Case Study Highlights (Slide 19)
- Hx: TIA, mitral valve replacement (2010), atrial flutter ablated (2018), paroxysmal atrial tachycardia, mild diastolic dysfunction, prior 500+ runs of PAT on Holter.
- Med timeline
- Carvedilol & flecainide started, later stopped due to brady + junctional escape.
- At presentation: only HCTZ; on hold for pacemaker ➜ aspirin & warfarin held.
- Symptoms: Weekly "closing in" episodes, dim vision, memory lapses, no palpitations, occasional extreme fatigue.
- In-hospital event: During EEG sleep phase, telemetry captured 23 s asystole ⇒ awakened disoriented.
- 12-lead: Mild 1st-degree AVB with PR =240\,\text{ms}; otherwise normal.
- Key learning
- Long sinus pauses/asystole can masquerade as TIAs or syncope‐like spells.
- Holter/implantable loop recorders invaluable for correlation.
Pattern-Recognition & Study Tips
- Start broad ➜ focus: Is rhythm regular? Narrow vs wide QRS? Presence of P?
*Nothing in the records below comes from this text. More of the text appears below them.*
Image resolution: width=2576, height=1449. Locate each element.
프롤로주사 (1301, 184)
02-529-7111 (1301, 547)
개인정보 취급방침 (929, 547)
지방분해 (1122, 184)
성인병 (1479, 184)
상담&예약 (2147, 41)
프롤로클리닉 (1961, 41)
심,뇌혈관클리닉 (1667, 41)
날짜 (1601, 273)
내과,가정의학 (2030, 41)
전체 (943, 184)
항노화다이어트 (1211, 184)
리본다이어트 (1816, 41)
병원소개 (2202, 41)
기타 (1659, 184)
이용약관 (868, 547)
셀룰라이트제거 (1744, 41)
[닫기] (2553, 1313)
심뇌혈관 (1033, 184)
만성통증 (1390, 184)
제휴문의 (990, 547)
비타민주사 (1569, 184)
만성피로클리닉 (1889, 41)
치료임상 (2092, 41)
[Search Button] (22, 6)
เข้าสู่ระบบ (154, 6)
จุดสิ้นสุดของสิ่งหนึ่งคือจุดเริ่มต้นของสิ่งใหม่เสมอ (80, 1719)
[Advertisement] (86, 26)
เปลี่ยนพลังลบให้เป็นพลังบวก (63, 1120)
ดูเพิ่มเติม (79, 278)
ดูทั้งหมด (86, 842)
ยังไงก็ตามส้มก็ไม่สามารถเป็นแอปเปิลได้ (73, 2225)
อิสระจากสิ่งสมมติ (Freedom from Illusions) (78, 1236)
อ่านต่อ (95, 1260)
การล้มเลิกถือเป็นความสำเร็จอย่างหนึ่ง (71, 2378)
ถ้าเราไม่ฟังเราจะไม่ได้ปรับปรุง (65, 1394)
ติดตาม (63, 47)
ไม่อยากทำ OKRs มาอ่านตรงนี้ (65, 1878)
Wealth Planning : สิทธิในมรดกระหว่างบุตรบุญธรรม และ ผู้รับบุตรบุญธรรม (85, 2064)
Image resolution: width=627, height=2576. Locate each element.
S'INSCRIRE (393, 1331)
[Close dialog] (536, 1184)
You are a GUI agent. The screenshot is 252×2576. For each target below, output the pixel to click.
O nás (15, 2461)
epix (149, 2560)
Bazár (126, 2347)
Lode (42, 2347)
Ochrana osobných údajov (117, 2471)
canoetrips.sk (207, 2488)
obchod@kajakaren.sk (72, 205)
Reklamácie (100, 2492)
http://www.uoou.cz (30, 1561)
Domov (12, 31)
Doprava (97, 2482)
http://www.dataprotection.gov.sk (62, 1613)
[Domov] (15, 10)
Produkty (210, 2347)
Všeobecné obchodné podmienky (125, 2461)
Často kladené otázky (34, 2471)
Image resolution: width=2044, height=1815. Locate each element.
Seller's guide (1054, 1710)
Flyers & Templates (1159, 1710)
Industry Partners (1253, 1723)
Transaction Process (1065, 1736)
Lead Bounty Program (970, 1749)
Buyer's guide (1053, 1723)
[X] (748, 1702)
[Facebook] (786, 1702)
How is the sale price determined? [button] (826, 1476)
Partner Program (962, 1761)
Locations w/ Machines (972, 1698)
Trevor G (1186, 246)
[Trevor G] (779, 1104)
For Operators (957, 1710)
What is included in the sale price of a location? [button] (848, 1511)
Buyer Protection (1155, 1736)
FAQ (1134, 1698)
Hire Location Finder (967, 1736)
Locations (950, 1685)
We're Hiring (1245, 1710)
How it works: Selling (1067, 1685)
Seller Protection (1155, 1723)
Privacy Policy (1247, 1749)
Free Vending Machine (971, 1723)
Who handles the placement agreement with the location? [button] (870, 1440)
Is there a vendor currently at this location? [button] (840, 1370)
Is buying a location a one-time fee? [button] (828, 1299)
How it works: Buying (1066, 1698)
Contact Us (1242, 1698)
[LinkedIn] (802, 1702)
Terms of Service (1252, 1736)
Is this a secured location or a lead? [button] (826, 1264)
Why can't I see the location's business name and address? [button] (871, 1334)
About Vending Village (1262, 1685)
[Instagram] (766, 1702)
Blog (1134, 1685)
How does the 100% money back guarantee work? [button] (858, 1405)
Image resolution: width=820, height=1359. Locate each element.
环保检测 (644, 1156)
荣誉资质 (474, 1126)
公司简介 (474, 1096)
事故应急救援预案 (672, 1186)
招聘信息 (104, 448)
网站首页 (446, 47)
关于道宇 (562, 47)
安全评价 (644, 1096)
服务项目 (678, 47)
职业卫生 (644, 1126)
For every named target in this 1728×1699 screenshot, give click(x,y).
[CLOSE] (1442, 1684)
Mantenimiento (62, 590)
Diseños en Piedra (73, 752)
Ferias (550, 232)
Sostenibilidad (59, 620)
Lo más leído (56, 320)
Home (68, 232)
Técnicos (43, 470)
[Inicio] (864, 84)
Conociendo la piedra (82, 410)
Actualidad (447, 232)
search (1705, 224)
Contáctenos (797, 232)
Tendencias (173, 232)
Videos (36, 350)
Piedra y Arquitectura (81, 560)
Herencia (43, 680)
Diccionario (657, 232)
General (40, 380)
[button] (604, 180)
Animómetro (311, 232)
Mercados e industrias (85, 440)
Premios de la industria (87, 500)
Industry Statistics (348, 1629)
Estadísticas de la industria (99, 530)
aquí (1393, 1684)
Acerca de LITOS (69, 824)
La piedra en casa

- Lead choice matters: For P waves, inferior leads; for flutter, V1; for STE, leads over infarct territory.
- Box counting
- 1 big box = 200\,\text{ms} (PR & QT landmarks).
- 300/150/100/75/60/50 rule for quick rate from single lead.
- Mnemonic recap
- Wenkebach: “Longer longer longer drop.”
- VT vs VF: “Regular = Tachy, chaotic = Fib.”
- Ethical/clinical implication: Prompt recognition & escalation saves lives—especially blocks > Mobitz II, VT, VF, STEMI, and asystole.